The Foundation for a Healthy St. Petersburg continued its Speakers Who Inspire Series at its new Center for Health Equity on Monday, February 10 with Dr. Ibram X. Kendi. Dr. Kendi is the National Book Award-winning author of “Stamped from the Beginning” and “How to Be an Antiracist,” and the most recent high-profile personality to address a full-capacity crowd in the new collaborative space at 2333 34th St. S. The center was first opened to the public in October 2019 when award-winning journalist, and first African-American female host of NPR’s All Things Considered, Michele Norris kicked off the series in its new home.

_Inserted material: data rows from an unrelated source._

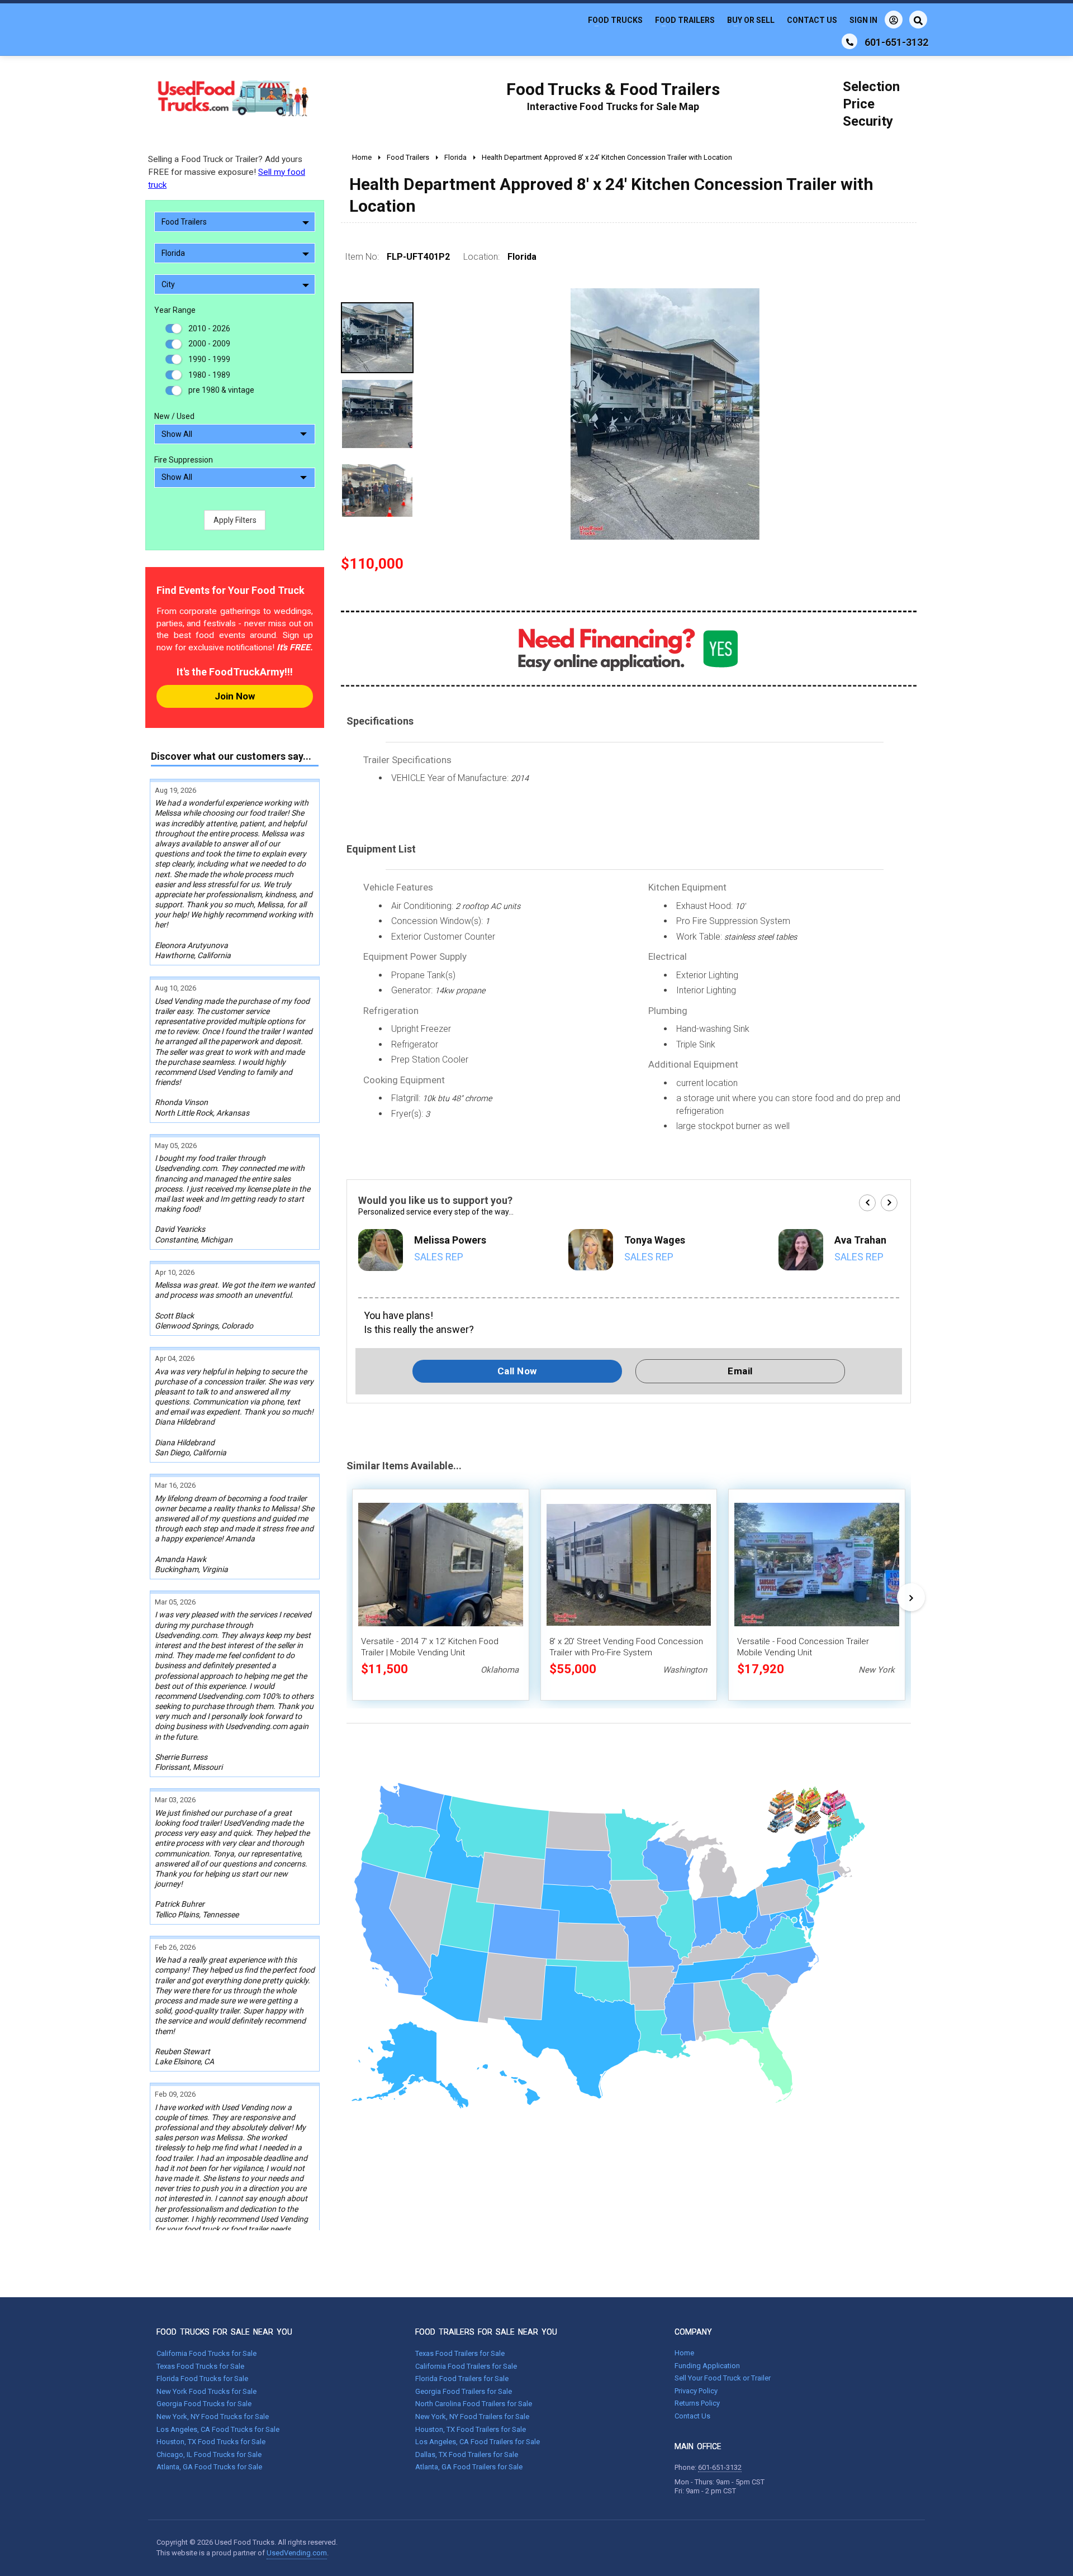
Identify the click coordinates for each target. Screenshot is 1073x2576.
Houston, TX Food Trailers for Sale (470, 2429)
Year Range (175, 310)
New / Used (174, 416)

Constructed in supermarket space that had been vacant for five years by the time the foundation took it over, the address is significant given the facility’s mission to foster a healthier and more equitable community.
“It was a Publix grocery store originally, in 1950-something,” said President and CEO of The Foundation for a Healthy St. Petersburg Randy Russell, noting that the space had been through several iterations over the decades, through a period that “as a black person, you would not be allowed to come on this side of the street after sundown until the early 70s.”

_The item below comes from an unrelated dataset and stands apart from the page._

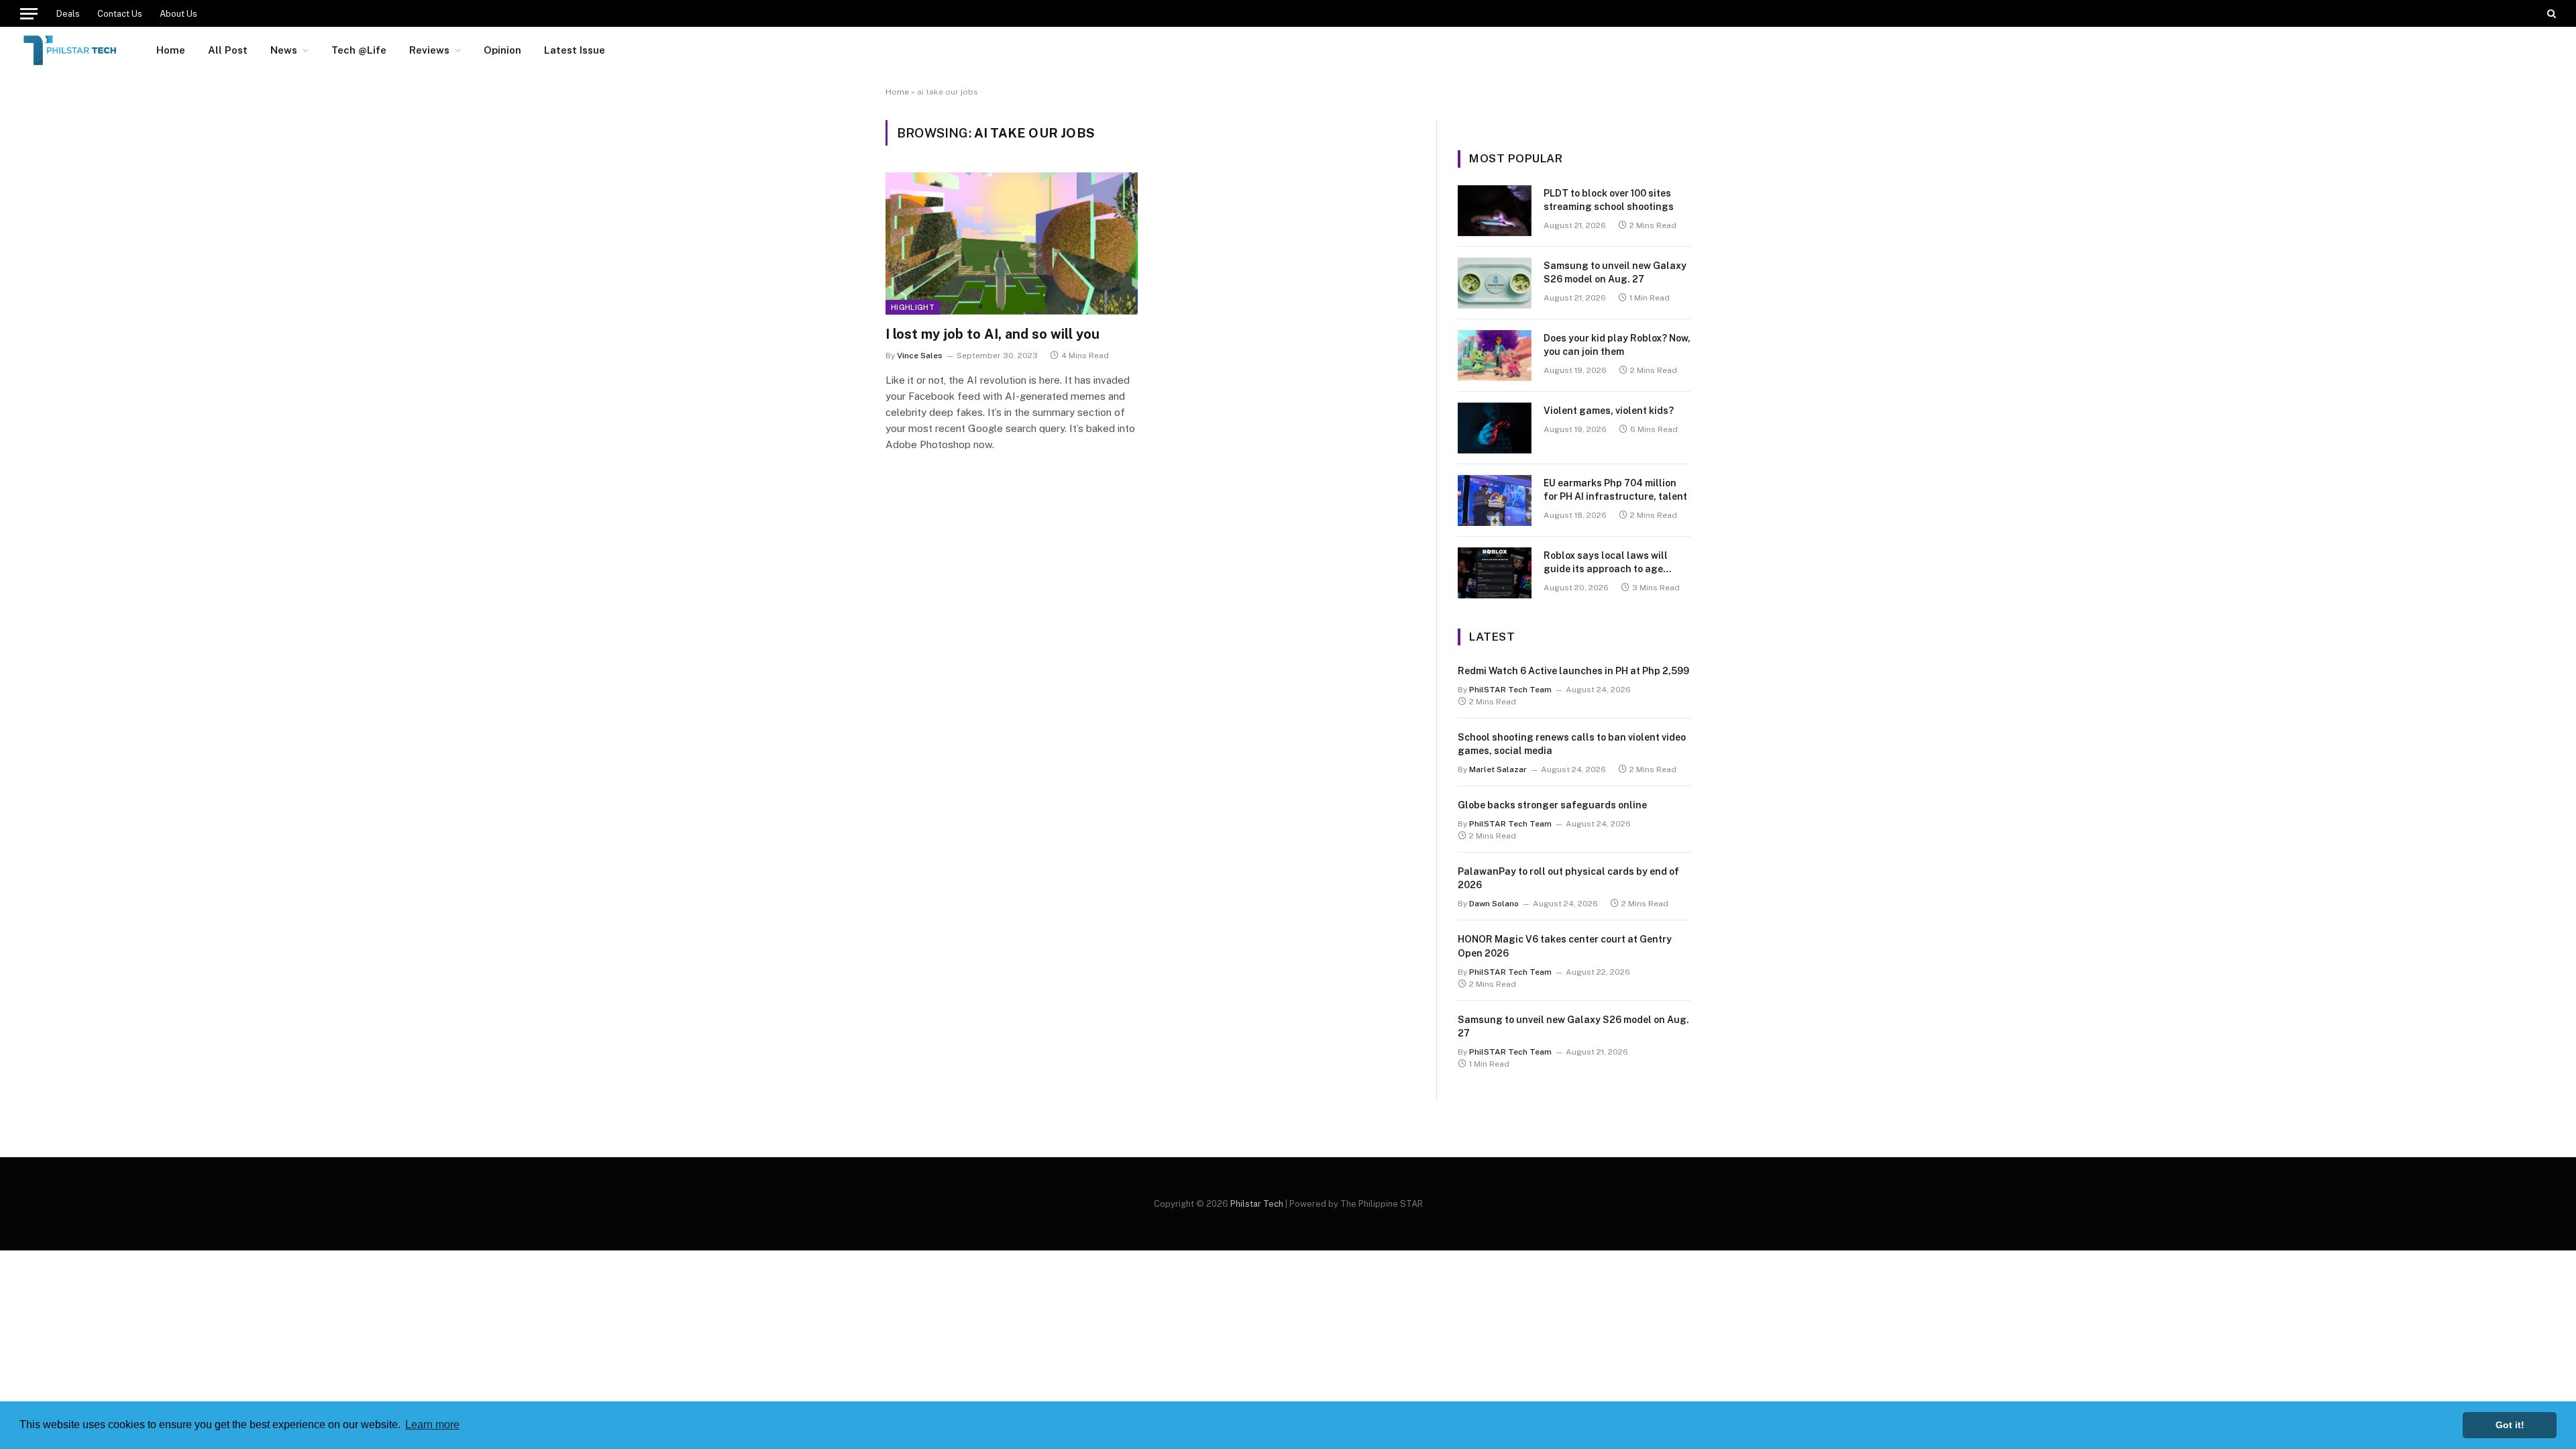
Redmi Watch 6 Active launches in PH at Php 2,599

The Center for Health Equity aspires to be more than a forum for speakers, though.
“It’s not just an event space,” said Russell. “It’s a way of being, to create opportunities for the unheard voices to be heard.”
The foundation created the Center for Health Equity as a new approach to solving deeply-rooted community problems. The board, Russell says, envisioned a dedicated space for “incubating” social change and community, for fostering creativity and solving issues on neutral ground with the resources and tools necessary for success.

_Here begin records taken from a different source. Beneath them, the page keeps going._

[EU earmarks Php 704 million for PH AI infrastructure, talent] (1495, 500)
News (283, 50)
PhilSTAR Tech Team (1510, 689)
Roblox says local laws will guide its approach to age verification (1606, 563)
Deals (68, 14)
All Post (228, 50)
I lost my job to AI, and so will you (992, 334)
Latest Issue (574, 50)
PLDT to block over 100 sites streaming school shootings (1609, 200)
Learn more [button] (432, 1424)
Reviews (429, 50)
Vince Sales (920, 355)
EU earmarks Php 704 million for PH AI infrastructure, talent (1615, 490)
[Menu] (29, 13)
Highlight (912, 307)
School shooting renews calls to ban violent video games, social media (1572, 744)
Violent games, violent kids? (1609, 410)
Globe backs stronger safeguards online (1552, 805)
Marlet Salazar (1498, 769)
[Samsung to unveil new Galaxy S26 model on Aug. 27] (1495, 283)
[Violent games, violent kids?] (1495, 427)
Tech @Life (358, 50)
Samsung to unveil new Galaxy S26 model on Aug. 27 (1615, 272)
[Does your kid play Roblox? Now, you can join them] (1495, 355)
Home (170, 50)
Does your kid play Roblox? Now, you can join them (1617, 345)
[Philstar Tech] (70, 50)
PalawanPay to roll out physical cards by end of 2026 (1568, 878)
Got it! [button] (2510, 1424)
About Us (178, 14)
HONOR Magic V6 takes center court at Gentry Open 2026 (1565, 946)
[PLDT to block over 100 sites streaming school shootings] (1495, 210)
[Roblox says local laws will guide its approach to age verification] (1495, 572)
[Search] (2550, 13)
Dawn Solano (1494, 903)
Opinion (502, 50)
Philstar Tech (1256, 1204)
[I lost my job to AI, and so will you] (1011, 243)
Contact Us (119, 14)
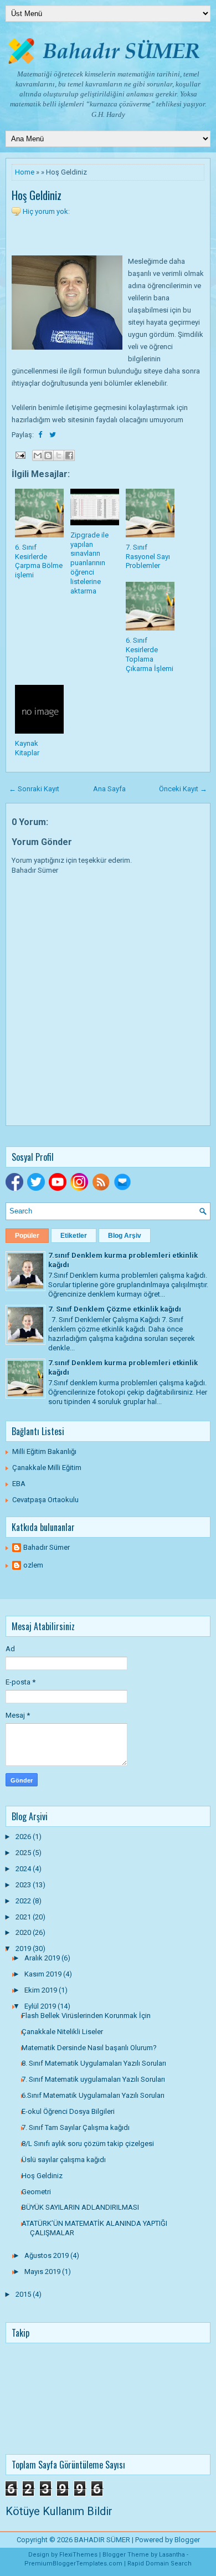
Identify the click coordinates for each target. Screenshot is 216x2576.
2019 (24, 1948)
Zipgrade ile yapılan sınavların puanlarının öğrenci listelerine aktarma (89, 563)
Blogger (187, 2540)
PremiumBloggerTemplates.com (73, 2563)
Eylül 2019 (41, 2006)
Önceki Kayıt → (183, 789)
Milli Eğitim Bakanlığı (44, 1451)
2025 (24, 1852)
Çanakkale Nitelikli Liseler (62, 2031)
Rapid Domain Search (159, 2563)
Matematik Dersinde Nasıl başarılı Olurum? (89, 2048)
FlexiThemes (78, 2554)
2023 (24, 1885)
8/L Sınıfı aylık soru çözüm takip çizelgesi (88, 2143)
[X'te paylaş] (58, 455)
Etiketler (73, 1236)
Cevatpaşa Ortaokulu (45, 1500)
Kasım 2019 (43, 1974)
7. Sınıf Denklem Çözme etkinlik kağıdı (114, 1309)
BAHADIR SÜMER (102, 2540)
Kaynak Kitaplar (27, 748)
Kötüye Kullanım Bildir (59, 2511)
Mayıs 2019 (43, 2271)
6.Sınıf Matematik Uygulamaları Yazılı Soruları (93, 2095)
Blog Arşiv (124, 1236)
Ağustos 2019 (47, 2255)
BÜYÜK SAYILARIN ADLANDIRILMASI (80, 2207)
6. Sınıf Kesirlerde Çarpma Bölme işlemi (39, 561)
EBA (18, 1483)
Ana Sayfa (109, 789)
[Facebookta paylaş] (41, 435)
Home (24, 172)
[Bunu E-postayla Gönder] (37, 455)
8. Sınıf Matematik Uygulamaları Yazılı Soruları (94, 2063)
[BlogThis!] (48, 455)
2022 (24, 1901)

“We sort of see ourselves and the space as an amplifier of the lived experience,” he said, “in taking it to the systems that are causing the disruption in lives, that have outcomes being disproportionate based on race.” The creation of the physical space, as stated on the center’s website at healthequitycenter.org, was rooted in the foundation’s belief that such a place would promote the gathering of “an unexpected combination of people together to build a healthier and more equitable Pinellas County.”
In years past, the foundation had to rent spaces to hold events like the Speakers series and the upcoming
“Kingian Nonviolence Training Core Conflict Resolution and Reconciliation Workshop” on March 27 and 28, a two-day course that teaches the concepts, strategies and tools of conflict reconciliation based on the philosophy and methodology of Dr. Martin Luther King Jr.
The center, with its versatile and modifiable layout, now allows the Foundation for a Healthy St. Petersburg a consistent and permanent location to perform its work for the community.
“We’ve had 140 events in the last five months,” said Russell, noting that the events of the center are community-led. “If you have an idea you can simply submit – at any one of our events or online – that idea that says ‘I want to talk about this’,” Russell explained, adding that all social change ideas submitted are cataloged and curated, allowing the foundation to “help people shape the change they want to see.”
“Whatever topic you want to talk about, as long as it’s about race equity,” said Russell, “we’re going to try and scale your idea and carry it.”